Roughly three-quarters (76%) of conservative Republicans say that the government threatens their personal rights, and most (54%) say the government poses a major threat, by far the highest percentage of any ideological group.
The latest national survey by the Pew Research Center for the People & the Press, conducted Jan. 9-13 among 1,502 adults, finds that 53% think that the federal government threatens their own personal rights and freedoms while 43% disagree.
In March 2010, opinions were divided over whether the government represented a threat to personal freedom; 47% said it did while 50% disagreed. In surveys between 1995 and 2003, majorities rejected the idea that the government threatened people’s rights and freedoms.
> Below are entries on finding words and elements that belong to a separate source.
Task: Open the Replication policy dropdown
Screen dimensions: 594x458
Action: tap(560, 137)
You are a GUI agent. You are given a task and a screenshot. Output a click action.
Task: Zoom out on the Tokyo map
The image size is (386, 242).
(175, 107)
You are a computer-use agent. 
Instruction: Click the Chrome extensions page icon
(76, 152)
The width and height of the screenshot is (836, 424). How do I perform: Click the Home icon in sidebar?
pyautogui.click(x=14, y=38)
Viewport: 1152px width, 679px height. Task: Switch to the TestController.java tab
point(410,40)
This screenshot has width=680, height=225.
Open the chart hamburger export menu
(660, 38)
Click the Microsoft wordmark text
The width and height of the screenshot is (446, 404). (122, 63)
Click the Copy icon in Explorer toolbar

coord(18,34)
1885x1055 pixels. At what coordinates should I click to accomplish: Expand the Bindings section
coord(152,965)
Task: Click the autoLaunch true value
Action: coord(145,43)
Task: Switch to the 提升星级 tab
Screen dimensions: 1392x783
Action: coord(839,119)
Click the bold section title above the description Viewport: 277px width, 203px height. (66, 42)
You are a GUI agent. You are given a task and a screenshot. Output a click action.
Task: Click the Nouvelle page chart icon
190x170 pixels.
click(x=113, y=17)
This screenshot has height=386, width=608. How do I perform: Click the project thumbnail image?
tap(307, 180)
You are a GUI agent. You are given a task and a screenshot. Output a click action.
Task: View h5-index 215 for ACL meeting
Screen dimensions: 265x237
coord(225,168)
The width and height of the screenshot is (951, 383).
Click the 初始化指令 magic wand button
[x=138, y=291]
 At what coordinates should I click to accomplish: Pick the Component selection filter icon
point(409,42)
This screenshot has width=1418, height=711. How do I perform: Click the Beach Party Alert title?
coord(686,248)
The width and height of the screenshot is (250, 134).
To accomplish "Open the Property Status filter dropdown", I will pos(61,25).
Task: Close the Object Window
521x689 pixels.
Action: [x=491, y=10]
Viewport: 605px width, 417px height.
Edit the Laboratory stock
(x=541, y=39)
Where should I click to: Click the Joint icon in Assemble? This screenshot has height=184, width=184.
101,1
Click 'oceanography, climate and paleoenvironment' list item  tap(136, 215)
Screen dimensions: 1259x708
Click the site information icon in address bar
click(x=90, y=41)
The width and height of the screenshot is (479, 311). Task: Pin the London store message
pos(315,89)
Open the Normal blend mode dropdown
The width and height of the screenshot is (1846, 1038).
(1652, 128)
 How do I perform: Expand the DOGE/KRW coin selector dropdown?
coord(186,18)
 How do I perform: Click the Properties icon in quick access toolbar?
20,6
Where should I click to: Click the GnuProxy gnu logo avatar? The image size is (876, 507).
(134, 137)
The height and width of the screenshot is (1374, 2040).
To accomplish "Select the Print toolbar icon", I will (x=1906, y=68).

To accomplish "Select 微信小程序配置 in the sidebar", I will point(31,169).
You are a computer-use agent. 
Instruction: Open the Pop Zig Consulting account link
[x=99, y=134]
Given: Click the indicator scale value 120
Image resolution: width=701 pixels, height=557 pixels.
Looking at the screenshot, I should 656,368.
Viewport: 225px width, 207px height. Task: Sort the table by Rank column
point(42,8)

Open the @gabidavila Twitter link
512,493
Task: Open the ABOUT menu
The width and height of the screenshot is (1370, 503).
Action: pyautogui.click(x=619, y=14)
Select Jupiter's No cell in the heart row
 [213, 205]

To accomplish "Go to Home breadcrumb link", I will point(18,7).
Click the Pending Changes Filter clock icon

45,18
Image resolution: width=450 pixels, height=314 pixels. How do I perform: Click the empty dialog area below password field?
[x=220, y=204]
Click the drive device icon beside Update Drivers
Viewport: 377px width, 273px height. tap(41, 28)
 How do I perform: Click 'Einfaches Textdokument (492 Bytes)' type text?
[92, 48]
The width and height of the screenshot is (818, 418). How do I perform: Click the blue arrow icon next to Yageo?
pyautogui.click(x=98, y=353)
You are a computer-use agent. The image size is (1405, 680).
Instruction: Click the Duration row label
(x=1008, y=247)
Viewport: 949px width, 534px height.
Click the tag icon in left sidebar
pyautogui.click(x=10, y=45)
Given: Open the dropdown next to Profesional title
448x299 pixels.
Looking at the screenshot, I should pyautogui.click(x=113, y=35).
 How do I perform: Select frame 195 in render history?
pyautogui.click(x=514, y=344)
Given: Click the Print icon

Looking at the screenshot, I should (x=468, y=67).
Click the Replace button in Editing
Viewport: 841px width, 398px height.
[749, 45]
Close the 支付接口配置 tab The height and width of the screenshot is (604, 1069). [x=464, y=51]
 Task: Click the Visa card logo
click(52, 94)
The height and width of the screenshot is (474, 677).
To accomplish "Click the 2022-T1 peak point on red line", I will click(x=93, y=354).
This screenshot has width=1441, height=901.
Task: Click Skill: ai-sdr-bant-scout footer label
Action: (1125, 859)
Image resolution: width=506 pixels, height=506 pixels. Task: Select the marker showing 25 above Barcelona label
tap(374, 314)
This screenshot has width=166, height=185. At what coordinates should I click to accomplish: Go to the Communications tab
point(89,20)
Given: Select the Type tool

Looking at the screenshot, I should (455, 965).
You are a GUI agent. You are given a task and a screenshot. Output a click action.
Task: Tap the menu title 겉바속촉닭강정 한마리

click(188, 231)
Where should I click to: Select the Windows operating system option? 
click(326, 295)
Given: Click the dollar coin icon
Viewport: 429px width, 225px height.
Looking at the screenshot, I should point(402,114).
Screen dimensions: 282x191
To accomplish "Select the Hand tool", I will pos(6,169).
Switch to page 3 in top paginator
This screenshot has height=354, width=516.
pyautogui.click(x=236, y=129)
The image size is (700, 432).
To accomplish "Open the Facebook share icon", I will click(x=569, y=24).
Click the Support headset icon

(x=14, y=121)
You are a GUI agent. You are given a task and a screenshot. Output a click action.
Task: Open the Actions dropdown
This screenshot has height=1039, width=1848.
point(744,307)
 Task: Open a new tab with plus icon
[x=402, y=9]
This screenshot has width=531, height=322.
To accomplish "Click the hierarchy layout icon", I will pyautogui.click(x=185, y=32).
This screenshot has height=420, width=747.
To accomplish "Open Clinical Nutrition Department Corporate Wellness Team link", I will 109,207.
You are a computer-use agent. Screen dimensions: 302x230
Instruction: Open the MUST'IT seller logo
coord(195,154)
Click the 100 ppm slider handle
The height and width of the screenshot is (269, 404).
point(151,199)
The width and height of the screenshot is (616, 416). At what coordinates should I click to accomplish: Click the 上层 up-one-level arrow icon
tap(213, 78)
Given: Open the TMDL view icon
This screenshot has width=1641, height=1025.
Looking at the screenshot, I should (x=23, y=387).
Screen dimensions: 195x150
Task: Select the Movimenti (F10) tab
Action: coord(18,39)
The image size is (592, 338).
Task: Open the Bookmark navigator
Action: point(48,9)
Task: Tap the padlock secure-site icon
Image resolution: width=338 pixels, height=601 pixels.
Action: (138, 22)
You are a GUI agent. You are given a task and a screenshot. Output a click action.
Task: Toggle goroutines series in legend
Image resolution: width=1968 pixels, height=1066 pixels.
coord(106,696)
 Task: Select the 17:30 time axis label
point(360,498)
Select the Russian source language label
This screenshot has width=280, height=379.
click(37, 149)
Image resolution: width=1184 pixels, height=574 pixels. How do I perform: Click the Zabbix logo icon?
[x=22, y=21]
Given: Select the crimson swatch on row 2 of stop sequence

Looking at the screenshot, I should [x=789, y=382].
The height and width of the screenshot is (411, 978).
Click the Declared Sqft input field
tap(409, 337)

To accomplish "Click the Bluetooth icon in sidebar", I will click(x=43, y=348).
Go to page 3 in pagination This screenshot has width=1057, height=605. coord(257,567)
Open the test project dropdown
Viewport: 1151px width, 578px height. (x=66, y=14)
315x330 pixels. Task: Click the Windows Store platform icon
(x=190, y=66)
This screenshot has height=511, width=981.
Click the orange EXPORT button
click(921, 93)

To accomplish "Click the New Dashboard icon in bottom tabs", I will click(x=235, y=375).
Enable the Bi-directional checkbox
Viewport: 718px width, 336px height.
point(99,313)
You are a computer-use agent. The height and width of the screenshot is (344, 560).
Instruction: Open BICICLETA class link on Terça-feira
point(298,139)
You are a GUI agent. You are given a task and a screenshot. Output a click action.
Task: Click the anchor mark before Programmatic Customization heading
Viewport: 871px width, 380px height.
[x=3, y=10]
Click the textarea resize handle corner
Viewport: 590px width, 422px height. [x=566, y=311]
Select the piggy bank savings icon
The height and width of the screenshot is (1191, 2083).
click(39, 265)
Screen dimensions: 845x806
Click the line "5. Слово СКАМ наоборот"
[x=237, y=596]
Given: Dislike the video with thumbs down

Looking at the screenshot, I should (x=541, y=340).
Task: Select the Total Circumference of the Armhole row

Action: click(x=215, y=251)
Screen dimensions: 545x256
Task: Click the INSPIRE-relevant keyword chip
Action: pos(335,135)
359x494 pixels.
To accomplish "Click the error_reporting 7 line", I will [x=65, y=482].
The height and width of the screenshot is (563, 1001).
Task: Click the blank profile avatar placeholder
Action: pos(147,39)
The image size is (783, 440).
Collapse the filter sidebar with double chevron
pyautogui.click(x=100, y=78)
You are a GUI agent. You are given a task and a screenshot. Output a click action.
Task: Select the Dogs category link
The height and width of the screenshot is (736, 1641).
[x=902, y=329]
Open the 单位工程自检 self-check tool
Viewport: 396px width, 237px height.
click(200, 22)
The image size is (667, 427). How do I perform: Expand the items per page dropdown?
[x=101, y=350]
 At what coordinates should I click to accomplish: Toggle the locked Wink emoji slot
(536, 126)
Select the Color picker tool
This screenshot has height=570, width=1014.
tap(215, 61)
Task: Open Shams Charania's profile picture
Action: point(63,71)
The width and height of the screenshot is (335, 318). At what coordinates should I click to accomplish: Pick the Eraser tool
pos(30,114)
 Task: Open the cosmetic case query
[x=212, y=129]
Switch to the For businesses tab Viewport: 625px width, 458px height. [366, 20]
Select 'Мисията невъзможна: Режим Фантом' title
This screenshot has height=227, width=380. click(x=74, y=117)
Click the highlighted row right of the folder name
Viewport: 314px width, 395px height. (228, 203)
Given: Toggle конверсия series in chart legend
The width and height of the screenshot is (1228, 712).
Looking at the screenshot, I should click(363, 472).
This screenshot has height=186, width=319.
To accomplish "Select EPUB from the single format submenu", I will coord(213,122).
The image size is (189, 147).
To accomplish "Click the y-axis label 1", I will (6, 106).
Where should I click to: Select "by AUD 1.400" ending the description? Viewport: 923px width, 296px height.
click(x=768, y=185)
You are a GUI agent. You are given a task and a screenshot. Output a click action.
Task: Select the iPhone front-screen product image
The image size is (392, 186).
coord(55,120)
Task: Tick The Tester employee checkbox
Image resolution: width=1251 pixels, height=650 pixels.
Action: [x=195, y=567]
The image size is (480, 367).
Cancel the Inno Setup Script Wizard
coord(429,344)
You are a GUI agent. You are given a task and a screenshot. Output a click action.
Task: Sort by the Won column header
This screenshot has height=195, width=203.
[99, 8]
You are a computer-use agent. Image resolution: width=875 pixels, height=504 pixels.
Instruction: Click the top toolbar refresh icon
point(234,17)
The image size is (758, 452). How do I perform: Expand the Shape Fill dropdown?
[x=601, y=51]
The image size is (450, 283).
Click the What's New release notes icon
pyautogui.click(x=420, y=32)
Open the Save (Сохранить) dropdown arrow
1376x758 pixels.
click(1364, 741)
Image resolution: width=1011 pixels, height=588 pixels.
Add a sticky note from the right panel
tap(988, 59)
The growing view that the federal government threatens personal rights and freedoms has been led by conservative Republicans. Currently 76% of conservative Republicans say that the federal government threatens their personal rights and freedoms and 54% describe the government as a “major” threat. Three years ago, 62% of conservative Republicans said the government was a threat to their freedom; 47% said it was a major threat.
By comparison, there has been little change in opinions among Democrats; 38% say the government poses a threat to personal rights and freedoms and just 16% view it as a major threat.
People who say they have guns in their households continue to be more likely than those who do not to say that the government is a threat to their personal rights and freedoms. About six-in-ten (62%) in gun-owning households see the government as a threat, compared with 45% of those without guns; this gap is no larger today than it was three years ago.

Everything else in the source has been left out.